Reputation:
Ragel is powerfull machine but I have trouble with 'optional' elements in a grammar. I have simple line with number or strings. The trouble is with whitespace. I dont know how put correctly optional whitespace between ',' and variable. Enter will be every where between token. The end line is ';' or enter. I need using $err() function for error.
This is my test set: good
this , is , a , test ; and, this,
is,ok
next, trouble
How,produce,good
grammar;
ok
output:
line(this,is,a,test)
line(and,this,is,ok)
line(next,trouble)
line(How,produce,good)
line(grammar)
line(ok)
and fail (this not = no ',')(',,' without number or variable)
this not , working
and,
this,, too
when i use this grammar i get separate chars or error on end of line
whitespace = [ \t\v\f] ;
enter = [\r\n] ;
string = (alnum | '_')+ ;
number = ('+'|'-')?[0-9]+'.'[0-9]+( [eE] ('+'|'-')? [0-9]+ )? ;
var = string | number ;
koniec = (';' | enter) ;
line = var whitespace* ( ',' whitespace* var )* whitespace* koniec ;
main := whitespace* ( line )* ;
this is my whole code https://github.com/and09/simple_grammar
Upvotes: 2
Views: 369
Reputation: 4977
It's a bit hard to give definitive answers when you don't have a full specification of your grammar, but let's at least try to make your example work the way you want it to and then you should be able to correct it if needed.
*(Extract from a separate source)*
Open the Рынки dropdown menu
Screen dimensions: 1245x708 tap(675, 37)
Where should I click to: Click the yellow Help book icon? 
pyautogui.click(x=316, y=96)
So, your full example from Github that has some printing actions in it, actually tells a lot about what's going on in the state machine (the other thing you should be periodically checking with while working with Ragel is state machine graph that it can produce for you). In its initial specification (same as in question) it outputs the following on run:
[this]< >,< >[is]
So it has a problem going into the third variable. Why is that? Well, that's because your line
only specifies one ( ',' whitespace* var)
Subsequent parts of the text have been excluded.